> Short exercise 1
Please summarize the Citizens United post in two sentences.
> Short exercise 2
Rewrite the part of the Citizens United post that opens with the words containing "The left wing" and closes with "name calling begins.", renaming "Supreme Court" to "High Court".

# Start of Text passage

The left wing is all upset over last years Supreme Court case (Citizens United) that ruled corporations were seen as individuals under the eyes of the law. Of course, we have over a century of court precedent that affirms this. What the left is really trying to do is get an edge politically.
Even though the left says they are for free speech, they aren’t. They hate the first amendment. What they want is “their speech”. As long as the soundbites fill the air with their mantra, they are okay. When it’s not their form of speech, look out. The name calling begins.
Instead of listening to the platitudes of each side, it might be better to delve into the data. “Money talks and BS walks” as they say. First, one assumption. If every positive ion has a corresponding negative ion in physics, then my assumption carries over to this political debate. The corporation’s negative ion is unions, both public and private.

# End of Text passage
# Start of Recorded data

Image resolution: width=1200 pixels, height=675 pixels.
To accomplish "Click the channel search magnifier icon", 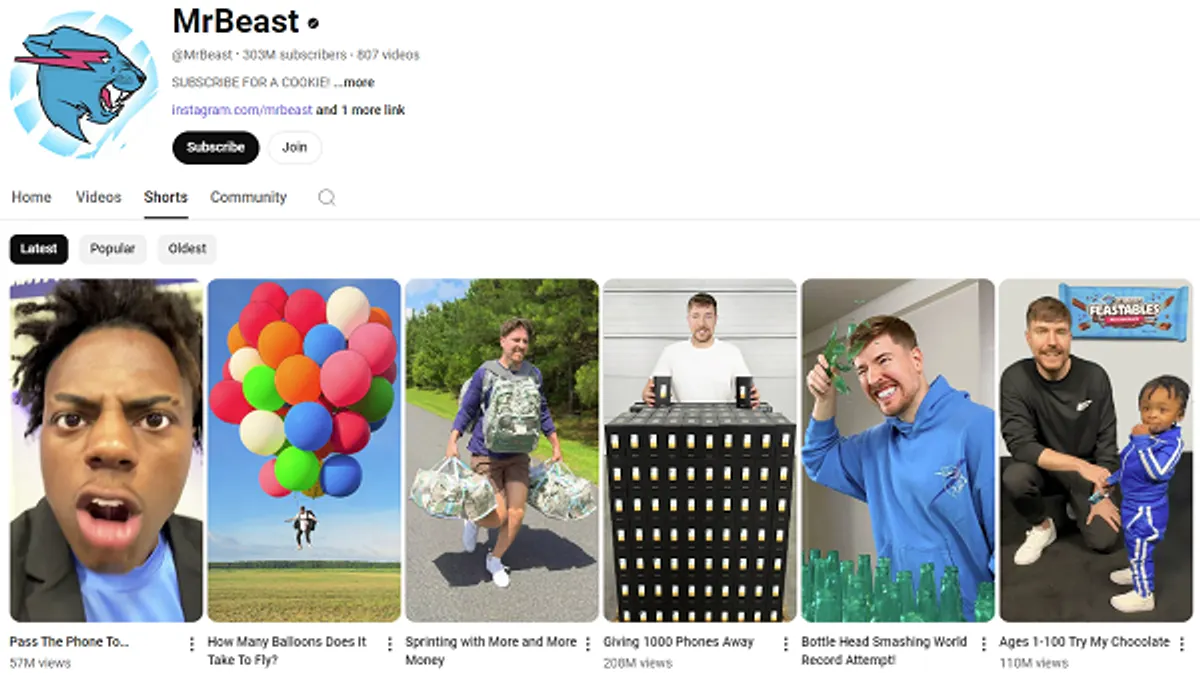I will (x=326, y=197).
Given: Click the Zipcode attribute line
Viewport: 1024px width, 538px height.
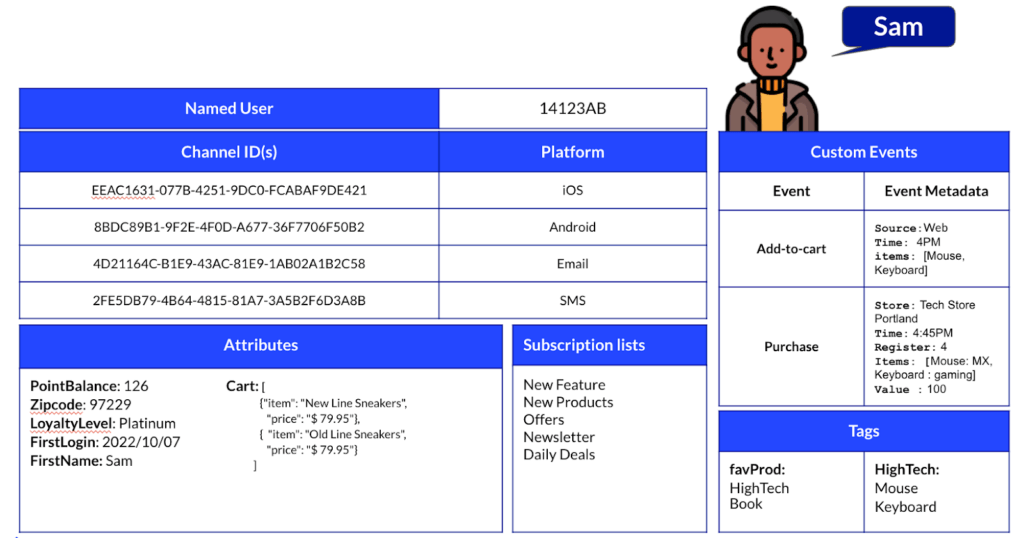Looking at the screenshot, I should click(80, 404).
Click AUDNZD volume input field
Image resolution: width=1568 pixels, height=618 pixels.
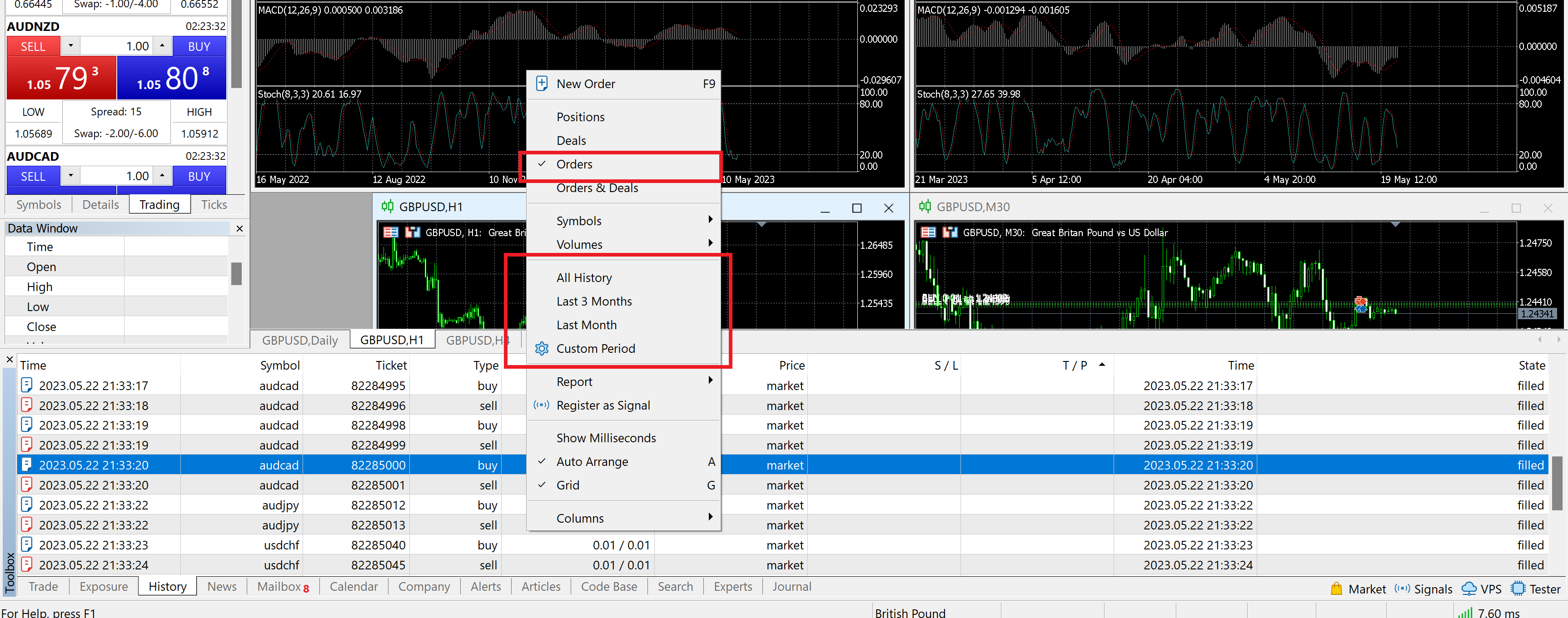pos(116,46)
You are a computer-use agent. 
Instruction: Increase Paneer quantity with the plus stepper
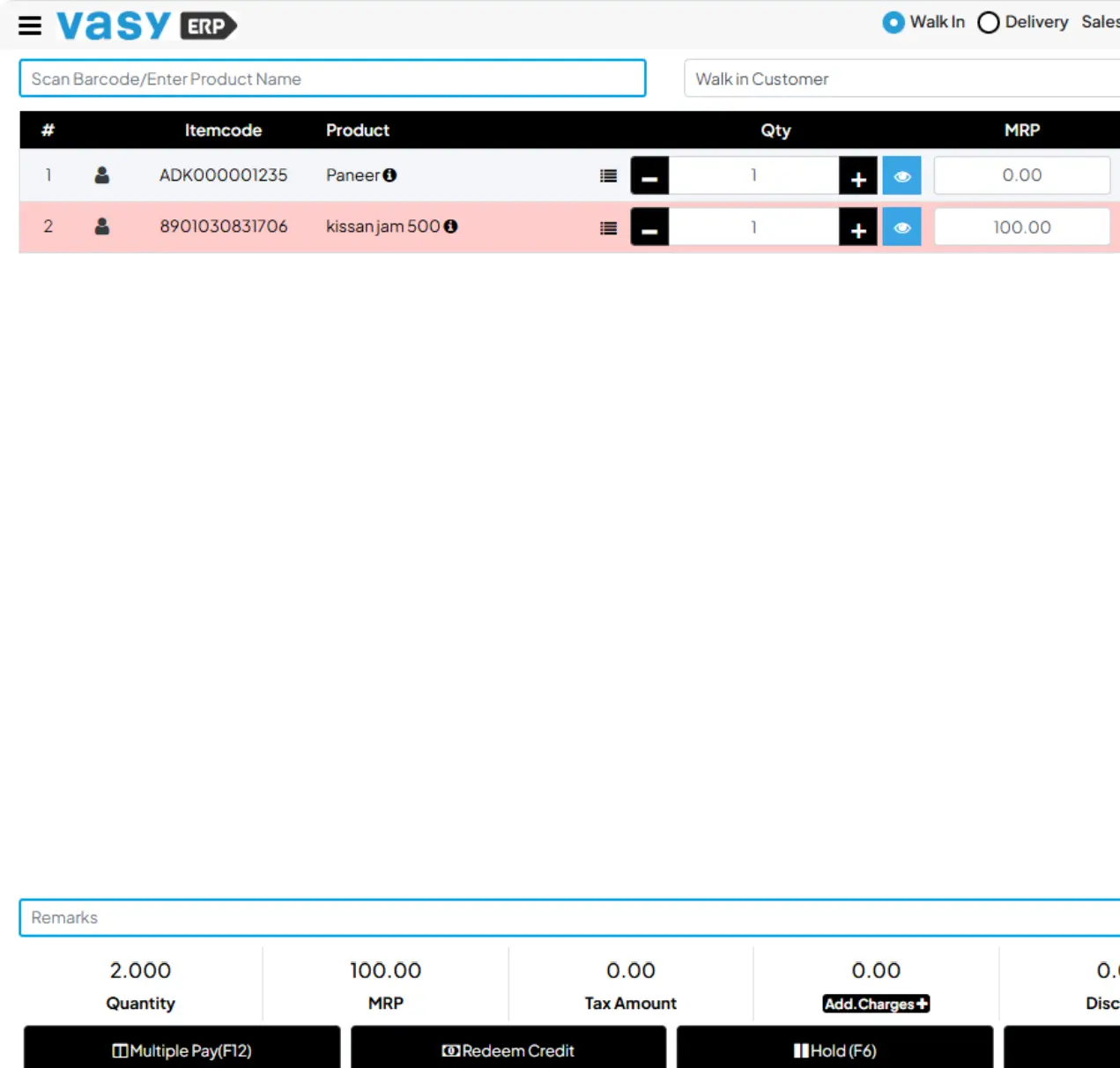(857, 174)
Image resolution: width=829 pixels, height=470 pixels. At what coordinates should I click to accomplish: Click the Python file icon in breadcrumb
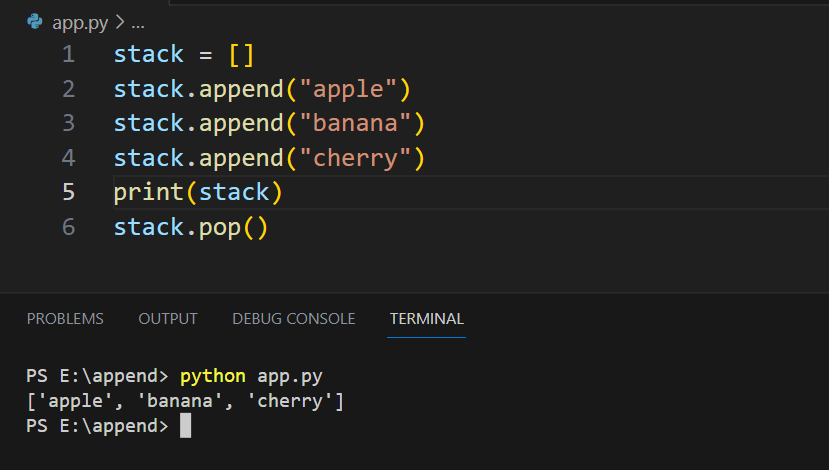35,22
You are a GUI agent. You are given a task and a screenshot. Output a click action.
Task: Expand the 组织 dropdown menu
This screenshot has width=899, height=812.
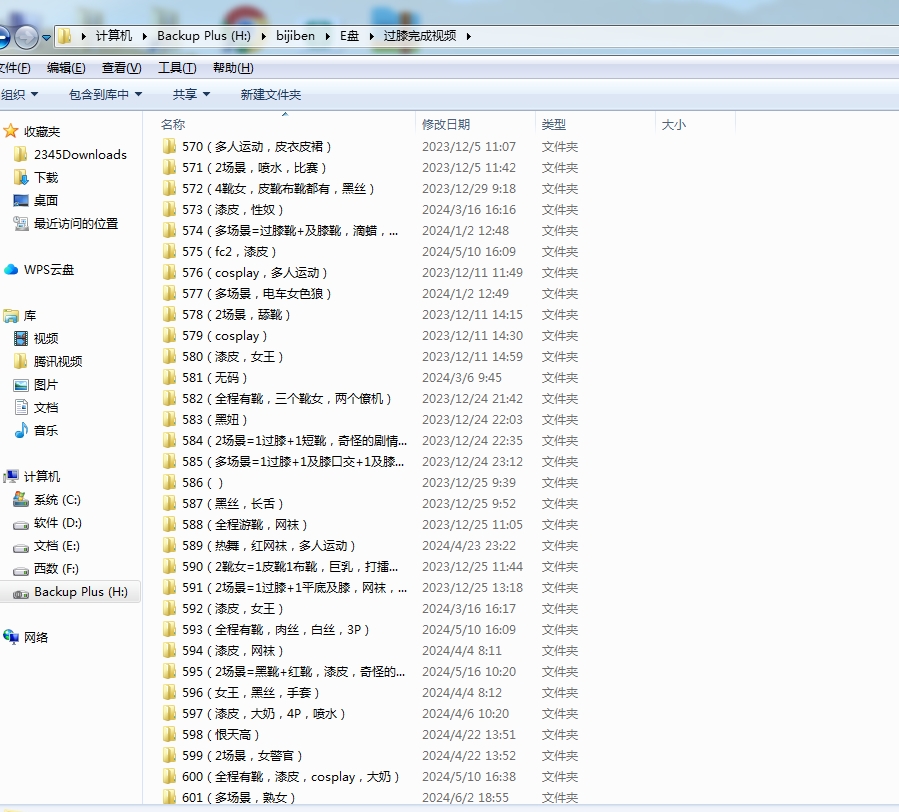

# End of Recorded data

> Right answer 1
The post argues that the left objects to last year's Citizens United ruling, which treated corporations as individuals under the law despite over a century of precedent, in order to gain a political edge, and that the left only supports speech that echoes its own message. It proposes looking at the data instead of each side's platitudes and casts unions, both public and private, as the counterpart to corporations.

> Right answer 2
The left wing is all upset over last years High Court case (Citizens United) that ruled corporations were seen as individuals under the eyes of the law. Of course, we have over a century of court precedent that affirms this. What the left is really trying to do is get an edge politically.
Even though the left says they are for free speech, they aren’t. They hate the first amendment. What they want is “their speech”. As long as the soundbites fill the air with their mantra, they are okay. When it’s not their form of speech, look out. The name calling begins.